- _Your task_:
Copy the records from the line containing "0903 (71, 735)" through the line containing "0537 (164, 562)", inclusive, reproducing each line without any change.

[Screen grounding records]
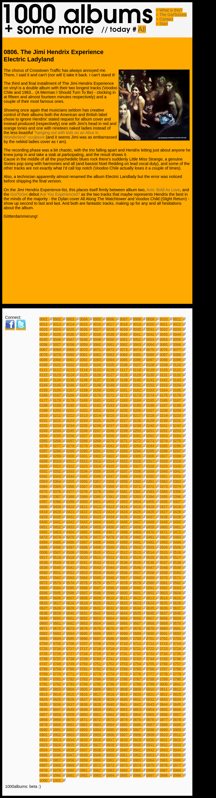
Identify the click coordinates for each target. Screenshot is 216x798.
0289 (71, 451)
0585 (71, 588)
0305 (138, 456)
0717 (71, 649)
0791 (44, 684)
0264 (178, 436)
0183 (125, 400)
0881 (71, 725)
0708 (98, 643)
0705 (58, 643)
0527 (178, 557)
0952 (138, 755)
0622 (125, 603)
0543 (98, 567)
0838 (84, 704)
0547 (151, 567)
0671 (44, 628)
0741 (111, 659)
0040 (125, 334)
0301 (84, 456)
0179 (71, 400)
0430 (58, 517)
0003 (71, 319)
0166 (44, 395)
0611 (125, 598)
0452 (58, 527)
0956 (44, 760)
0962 (125, 760)
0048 (84, 339)
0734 (164, 654)
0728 (84, 654)
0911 (178, 735)
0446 (125, 522)
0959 (84, 760)
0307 (164, 456)
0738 (71, 659)
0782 (71, 679)
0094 (111, 360)
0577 (111, 583)
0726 (58, 654)
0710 (125, 643)
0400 (84, 502)
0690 (151, 633)
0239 (138, 425)
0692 (178, 633)
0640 (71, 613)
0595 (58, 593)
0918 (125, 740)
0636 (164, 608)
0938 (98, 750)
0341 (178, 471)
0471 (164, 532)
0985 (138, 770)
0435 (125, 517)
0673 (71, 628)
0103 (84, 365)
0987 (164, 770)
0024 (58, 329)
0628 (58, 608)
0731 (125, 654)
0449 (164, 522)
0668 (151, 623)
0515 (164, 552)
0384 (164, 491)
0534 (125, 562)
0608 (84, 598)
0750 (84, 664)
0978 (44, 770)
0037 (84, 334)
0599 (111, 593)
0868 (44, 719)
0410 (71, 507)
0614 (164, 598)
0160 (111, 390)
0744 (151, 659)
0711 (138, 643)
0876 (151, 719)
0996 (138, 775)
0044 (178, 334)
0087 (164, 355)
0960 (98, 760)
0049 (98, 339)
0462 (44, 532)
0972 (111, 765)
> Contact (164, 19)
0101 (58, 365)
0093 (98, 360)
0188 (44, 405)
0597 (84, 593)
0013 (58, 324)
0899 (164, 730)
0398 (58, 502)
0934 (44, 750)
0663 (84, 623)
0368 (98, 486)
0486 (71, 542)
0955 (178, 755)
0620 (98, 603)
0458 (138, 527)
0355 (71, 481)
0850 (98, 709)
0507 (58, 552)
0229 (151, 420)
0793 (71, 684)
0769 (44, 674)
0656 (138, 618)
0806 (98, 689)
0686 (98, 633)
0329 (164, 466)
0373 (164, 486)
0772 (84, 674)
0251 (151, 431)
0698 (111, 638)
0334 (84, 471)
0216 (125, 415)
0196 (151, 405)
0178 (58, 400)
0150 (125, 385)
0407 (178, 502)
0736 (44, 659)
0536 (151, 562)
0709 (111, 643)
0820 (138, 694)
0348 (125, 476)
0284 (151, 446)
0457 (125, 527)
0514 (151, 552)
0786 (125, 679)
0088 (178, 355)
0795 (98, 684)
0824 (44, 699)
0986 (151, 770)
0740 (98, 659)
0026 (84, 329)
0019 (138, 324)
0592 (164, 588)
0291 (98, 451)
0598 (98, 593)
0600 (125, 593)
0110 (178, 365)
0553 (84, 572)
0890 (44, 730)
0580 (151, 583)
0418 (178, 507)
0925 (71, 745)
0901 (44, 735)
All (142, 29)
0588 (111, 588)
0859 (71, 714)
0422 (84, 512)
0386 (44, 496)
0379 (98, 491)
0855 (164, 709)
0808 (125, 689)
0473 (44, 537)
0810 (151, 689)
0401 (98, 502)
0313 (98, 461)
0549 (178, 567)
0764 (125, 669)
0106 (125, 365)
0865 (151, 714)
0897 (138, 730)
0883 (98, 725)
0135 (71, 380)
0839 (98, 704)
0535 (138, 562)
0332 (58, 471)
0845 (178, 704)
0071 (98, 349)
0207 (151, 410)
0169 (84, 395)
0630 (84, 608)
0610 (111, 598)
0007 (125, 319)
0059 (84, 344)
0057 (58, 344)
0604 (178, 593)
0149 (111, 385)
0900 (178, 730)
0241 (164, 425)
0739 (84, 659)
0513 (138, 552)
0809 (138, 689)
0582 (178, 583)
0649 (44, 618)
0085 (138, 355)
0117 (125, 370)
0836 (58, 704)
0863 (125, 714)
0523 (125, 557)
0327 (138, 466)
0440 (44, 522)
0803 (58, 689)
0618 (71, 603)
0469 (138, 532)
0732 (138, 654)
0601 (138, 593)
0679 (151, 628)
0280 (98, 446)
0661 (58, 623)
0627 (44, 608)
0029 (125, 329)
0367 (84, 486)
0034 (44, 334)
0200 (58, 410)
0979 (58, 770)
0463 (58, 532)
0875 (138, 719)
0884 (111, 725)
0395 (164, 496)
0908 (138, 735)
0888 (164, 725)
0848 (71, 709)
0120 (164, 370)
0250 (138, 431)
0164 (164, 390)
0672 (58, 628)
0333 (71, 471)
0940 (125, 750)
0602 (151, 593)
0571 (178, 578)
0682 (44, 633)
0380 (111, 491)
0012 (44, 324)
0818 (111, 694)
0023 (44, 329)
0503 (151, 547)
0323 (84, 466)
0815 (71, 694)
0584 (58, 588)
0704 (44, 643)
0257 (84, 436)
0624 (151, 603)
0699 (125, 638)
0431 (71, 517)
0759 (58, 669)
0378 (84, 491)
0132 (178, 375)
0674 (84, 628)
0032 (164, 329)
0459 (151, 527)
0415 (138, 507)
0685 (84, 633)
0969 (71, 765)
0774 (111, 674)
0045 (44, 339)
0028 (111, 329)
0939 (111, 750)
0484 (44, 542)
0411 (84, 507)
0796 (111, 684)
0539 (44, 567)
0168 (71, 395)
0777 (151, 674)
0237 (111, 425)
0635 (151, 608)
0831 (138, 699)
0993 (98, 775)
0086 (151, 355)
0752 (111, 664)
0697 (98, 638)
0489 (111, 542)
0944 (178, 750)
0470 (151, 532)
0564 (84, 578)
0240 (151, 425)
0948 (84, 755)
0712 (151, 643)
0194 (125, 405)
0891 (58, 730)
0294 (138, 451)
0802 (44, 689)
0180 (84, 400)
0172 (125, 395)
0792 (58, 684)
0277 (58, 446)
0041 (138, 334)
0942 (151, 750)
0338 (138, 471)
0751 (98, 664)
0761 (84, 669)
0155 (44, 390)
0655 (125, 618)
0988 (178, 770)
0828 (98, 699)
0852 (125, 709)
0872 (98, 719)
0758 (44, 669)
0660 (44, 623)
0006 (111, 319)
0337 (125, 471)
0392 (125, 496)
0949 (98, 755)
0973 (125, 765)
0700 (138, 638)
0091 (71, 360)
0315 (125, 461)
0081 (84, 355)
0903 (71, 735)
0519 (71, 557)
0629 (71, 608)
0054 (164, 339)
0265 (44, 441)
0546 (138, 567)
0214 (98, 415)
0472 (178, 532)
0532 (98, 562)
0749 (71, 664)
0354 (58, 481)
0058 (71, 344)
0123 (58, 375)
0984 (125, 770)
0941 (138, 750)
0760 (71, 669)
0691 (164, 633)
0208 (164, 410)
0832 (151, 699)
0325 (111, 466)
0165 (178, 390)
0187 (178, 400)
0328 (151, 466)
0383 (151, 491)
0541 (71, 567)
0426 (151, 512)
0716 (58, 649)
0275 (178, 441)
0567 (125, 578)
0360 (138, 481)
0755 (151, 664)
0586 (84, 588)
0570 (164, 578)
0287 (44, 451)
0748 (58, 664)
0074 (138, 349)
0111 (44, 370)
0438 (164, 517)
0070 (84, 349)
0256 (71, 436)
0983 (111, 770)
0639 (58, 613)
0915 (84, 740)
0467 (111, 532)
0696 (84, 638)
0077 (178, 349)
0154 (178, 385)
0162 (138, 390)
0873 (111, 719)
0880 (58, 725)
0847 (58, 709)
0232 (44, 425)
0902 (58, 735)
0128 (125, 375)
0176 (178, 395)
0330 (178, 466)
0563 (71, 578)
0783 (84, 679)
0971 (98, 765)
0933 (178, 745)
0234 (71, 425)
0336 (111, 471)
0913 (58, 740)
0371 (138, 486)
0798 (138, 684)
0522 (111, 557)
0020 (151, 324)
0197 (164, 405)
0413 (111, 507)
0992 (84, 775)
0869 (58, 719)
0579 (138, 583)
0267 (71, 441)
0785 (111, 679)
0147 (84, 385)
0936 (71, 750)
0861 (98, 714)
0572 (44, 583)
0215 (111, 415)
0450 (178, 522)
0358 (111, 481)
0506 (44, 552)
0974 (138, 765)
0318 (164, 461)
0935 (58, 750)
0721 (138, 649)
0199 (44, 410)
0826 (71, 699)
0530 (71, 562)
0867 (178, 714)
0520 (84, 557)
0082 (98, 355)
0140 (138, 380)
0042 (151, 334)
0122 (44, 375)
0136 (84, 380)
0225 (98, 420)
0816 (84, 694)
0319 (178, 461)
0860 (84, 714)
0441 (58, 522)
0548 (164, 567)
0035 (58, 334)
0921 (164, 740)
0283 (138, 446)
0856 (178, 709)
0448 (151, 522)
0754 (138, 664)
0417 (164, 507)
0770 (58, 674)
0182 (111, 400)
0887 (151, 725)
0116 (111, 370)
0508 (71, 552)
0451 (44, 527)
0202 (84, 410)
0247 (98, 431)
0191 (84, 405)
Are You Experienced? (60, 194)
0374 (178, 486)
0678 (138, 628)
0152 (151, 385)
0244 (58, 431)
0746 (178, 659)
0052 (138, 339)
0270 (111, 441)
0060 (98, 344)
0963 (138, 760)
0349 (138, 476)
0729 (98, 654)
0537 (164, 562)
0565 (98, 578)
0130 (151, 375)
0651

- _Finished exercise_:
0903 (71, 735)
0519 (71, 557)
0629 (71, 608)
0054 (164, 339)
0265 (44, 441)
0546 (138, 567)
0214 (98, 415)
0472 (178, 532)
0532 (98, 562)
0749 (71, 664)
0354 (58, 481)
0058 (71, 344)
0123 (58, 375)
0984 (125, 770)
0941 (138, 750)
0760 (71, 669)
0691 (164, 633)
0208 (164, 410)
0832 (151, 699)
0325 (111, 466)
0165 (178, 390)
0187 (178, 400)
0328 (151, 466)
0383 (151, 491)
0541 (71, 567)
0426 (151, 512)
0716 (58, 649)
0275 (178, 441)
0567 (125, 578)
0360 (138, 481)
0755 (151, 664)
0586 (84, 588)
0570 (164, 578)
0287 (44, 451)
0748 (58, 664)
0074 (138, 349)
0111 (44, 370)
0438 (164, 517)
0070 (84, 349)
0256 (71, 436)
0983 (111, 770)
0639 (58, 613)
0915 (84, 740)
0467 (111, 532)
0696 (84, 638)
0077 (178, 349)
0154 (178, 385)
0162 (138, 390)
0873 (111, 719)
0880 (58, 725)
0847 (58, 709)
0232 (44, 425)
0902 (58, 735)
0128 (125, 375)
0176 (178, 395)
0330 (178, 466)
0563 (71, 578)
0783 (84, 679)
0971 (98, 765)
0933 (178, 745)
0234 (71, 425)
0336 (111, 471)
0913 (58, 740)
0371 (138, 486)
0798 (138, 684)
0522 (111, 557)
0020 (151, 324)
0197 (164, 405)
0413 (111, 507)
0992 (84, 775)
0869 (58, 719)
0579 (138, 583)
0267 (71, 441)
0785 (111, 679)
0147 (84, 385)
0936 (71, 750)
0861 (98, 714)
0572 (44, 583)
0215 (111, 415)
0450 (178, 522)
0358 (111, 481)
0506 (44, 552)
0974 (138, 765)
0318 (164, 461)
0935 (58, 750)
0721 (138, 649)
0199 (44, 410)
0826 (71, 699)
0530 (71, 562)
0867 (178, 714)
0520 (84, 557)
0082 (98, 355)
0140 (138, 380)
0042 (151, 334)
0122 (44, 375)
0136 (84, 380)
0225 (98, 420)
0816 (84, 694)
0319 (178, 461)
0860 (84, 714)
0441 (58, 522)
0548 (164, 567)
0035 (58, 334)
0921 (164, 740)
0283 (138, 446)
0856 (178, 709)
0448 (151, 522)
0754 (138, 664)
0417 (164, 507)
0770 (58, 674)
0182 (111, 400)
0887 (151, 725)
0116 (111, 370)
0508 (71, 552)
0451 (44, 527)
0202 (84, 410)
0247 (98, 431)
0191 (84, 405)
Are You Experienced? (60, 194)
0374 (178, 486)
0678 (138, 628)
0152 (151, 385)
0244 (58, 431)
0746 (178, 659)
0052 (138, 339)
0270 (111, 441)
0060 (98, 344)
0963 (138, 760)
0349 (138, 476)
0729 (98, 654)
0537 (164, 562)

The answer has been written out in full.